Are you related to the well-known doctor?

Discover a possible family connection with the famous doctor and natural scientist and also compare yourself with many other famous people!

The DNA of a revolutionary

Jean-Paul Marat is one of the most controversial yet fascinating figures of the French Revolution. A physician, political theorist, and journalist, he used his sharp pen and convictions to call for profound changes in French society, making him both a source of inspiration for many and a target for his many critics.

Born May 24, 1743, in Boudry, in the principality of Neuchâtel (now in Switzerland), Marat had a cosmopolitan youth. His family was of Spanish and Italian descent, and he spent much of his early years traveling throughout Europe. Marat studied medicine and made a name for himself as a physician, especially in England, where he also published some writings on optics and electricity.

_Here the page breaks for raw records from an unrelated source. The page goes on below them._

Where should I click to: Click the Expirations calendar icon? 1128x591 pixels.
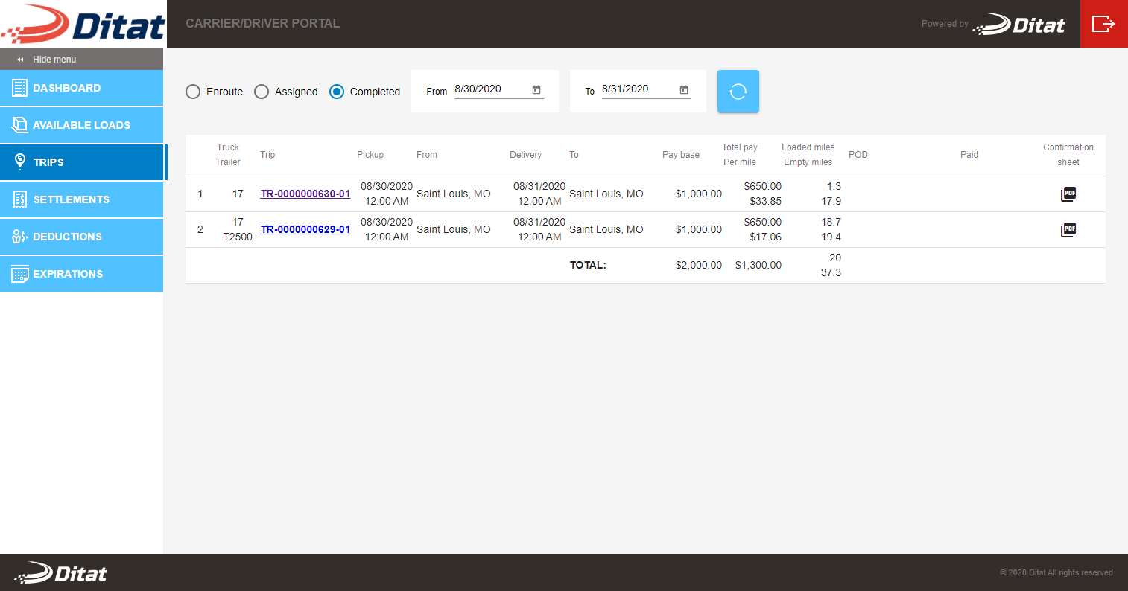(x=19, y=273)
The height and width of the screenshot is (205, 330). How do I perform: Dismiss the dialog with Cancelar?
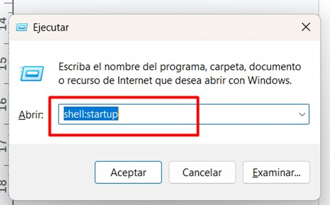point(202,172)

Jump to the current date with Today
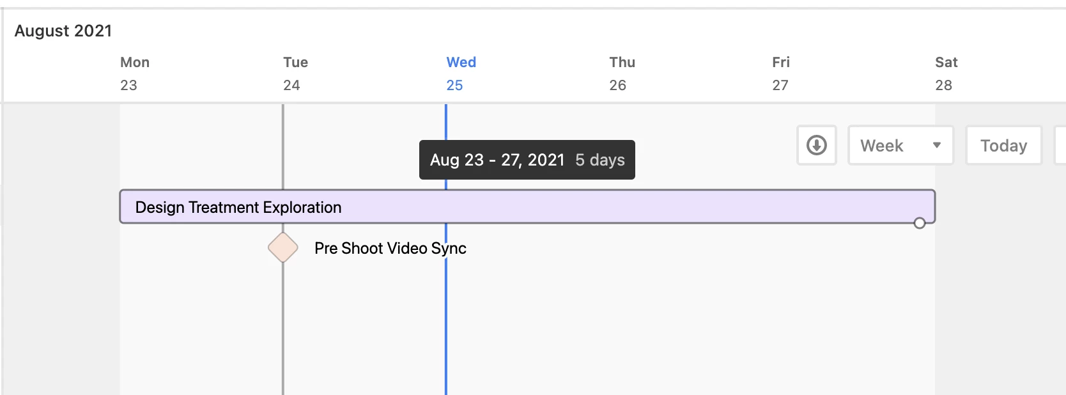(x=1003, y=145)
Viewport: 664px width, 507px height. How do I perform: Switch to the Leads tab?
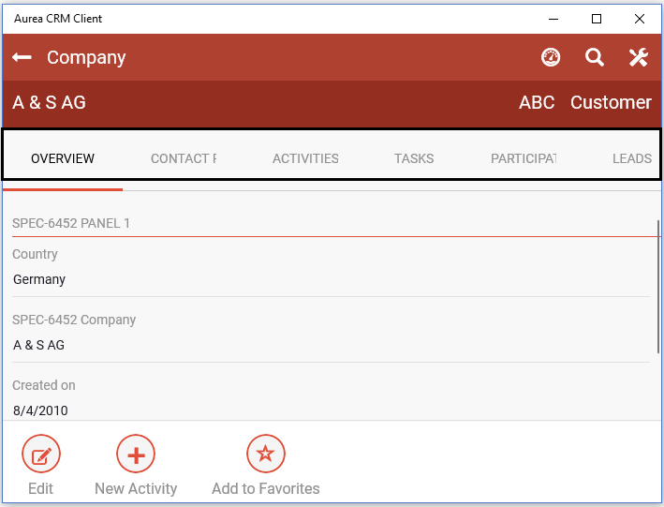(x=632, y=158)
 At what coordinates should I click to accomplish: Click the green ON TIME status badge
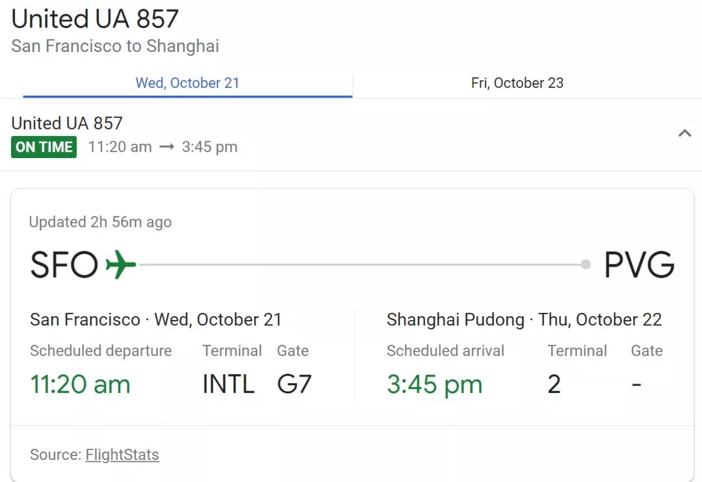click(44, 147)
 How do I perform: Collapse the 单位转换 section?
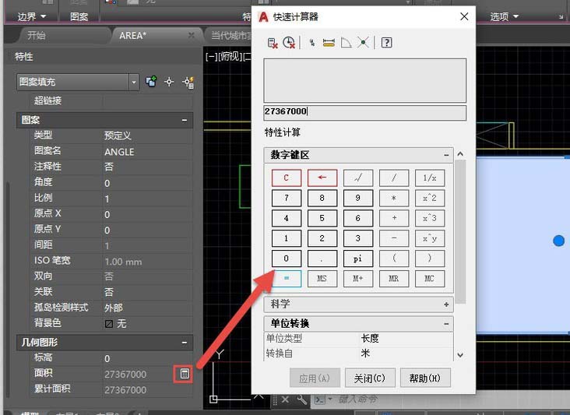[x=446, y=323]
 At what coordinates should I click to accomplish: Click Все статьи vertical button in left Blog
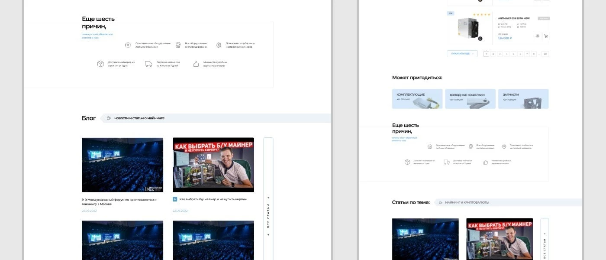tap(268, 217)
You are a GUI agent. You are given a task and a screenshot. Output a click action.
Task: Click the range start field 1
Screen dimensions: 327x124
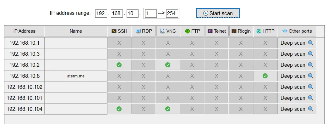click(x=151, y=14)
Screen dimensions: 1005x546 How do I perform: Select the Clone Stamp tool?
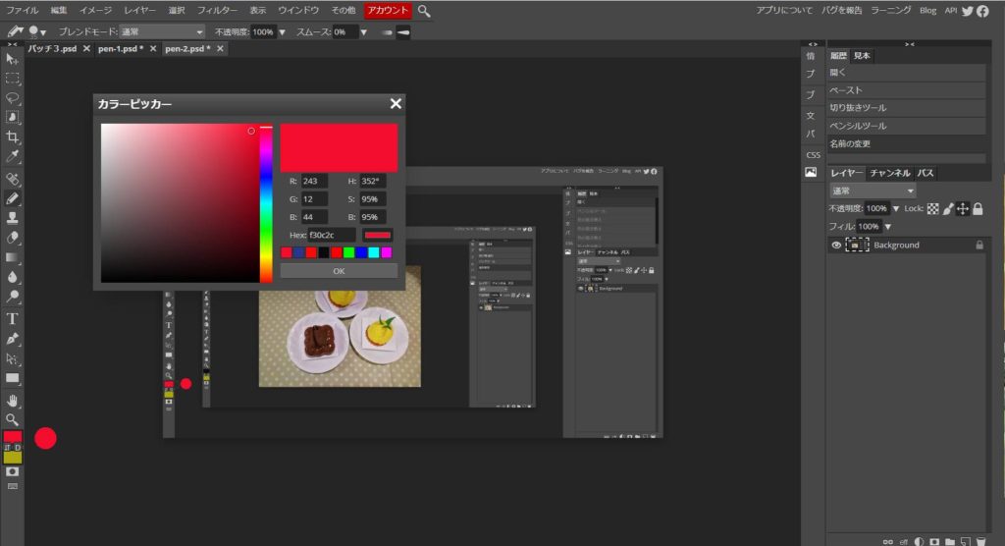click(x=13, y=217)
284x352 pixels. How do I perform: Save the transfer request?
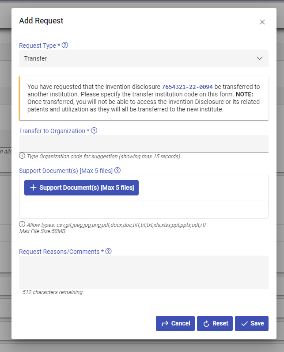pyautogui.click(x=252, y=323)
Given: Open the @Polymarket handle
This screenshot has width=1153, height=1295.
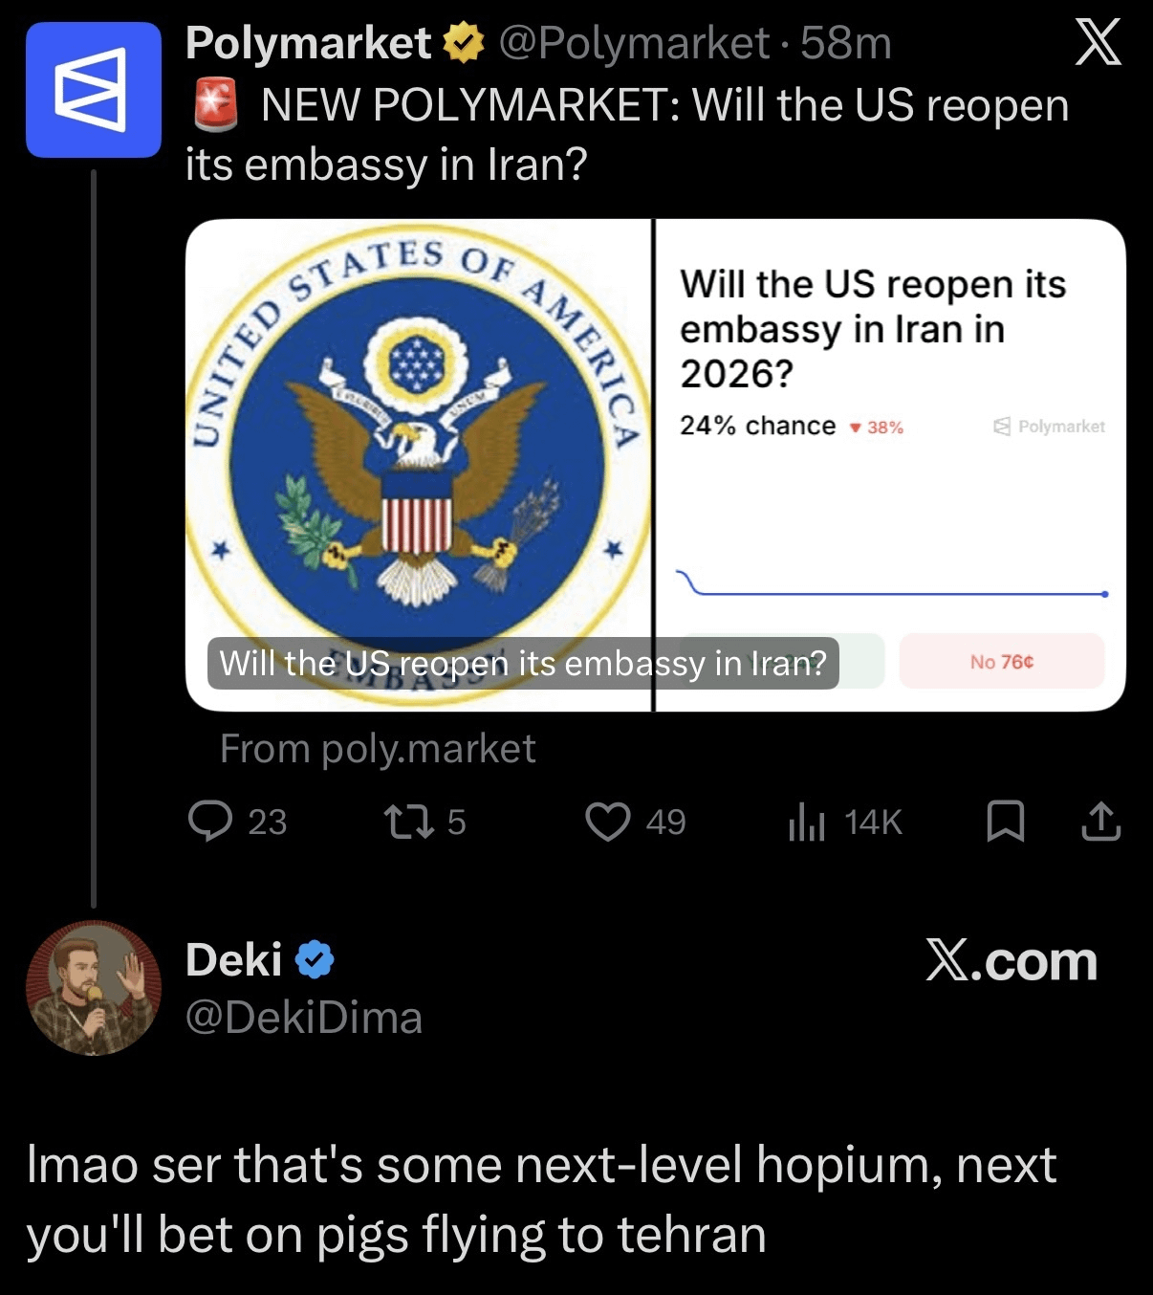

However, his influence and prominence during the French Revolution stemmed from his journalistic activities. In 1789, he founded the newspaper L'Ami du Peuple (The Friend of the People), in which he espoused radical views, harshly criticized the upper classes, and repeatedly called for violent action against those considered enemies of the Revolution. His articles were often so provocative that he was repeatedly forced to go into hiding or flee Paris.

Despite his radical views and methods, Marat also had a side that was characterized by compassion and a sense of justice. He championed the rights of the poor and disadvantaged and called for a more equitable distribution of wealth.

On July 13, 1793, however, Marat's controversial career was brutally ended when he was stabbed to death in his bathtub by Charlotte Corday, a Girondist. His death made him a martyr to many Jacobins.

Jean-Paul Marat's life and work embody the extremes and passions of the French Revolution. He remains a figure both admired and despised, a symbol of the turbulent times in which he lived.

Jean-Paul Marat belonged to haplogroup H (H2a2a1f) in the maternal line.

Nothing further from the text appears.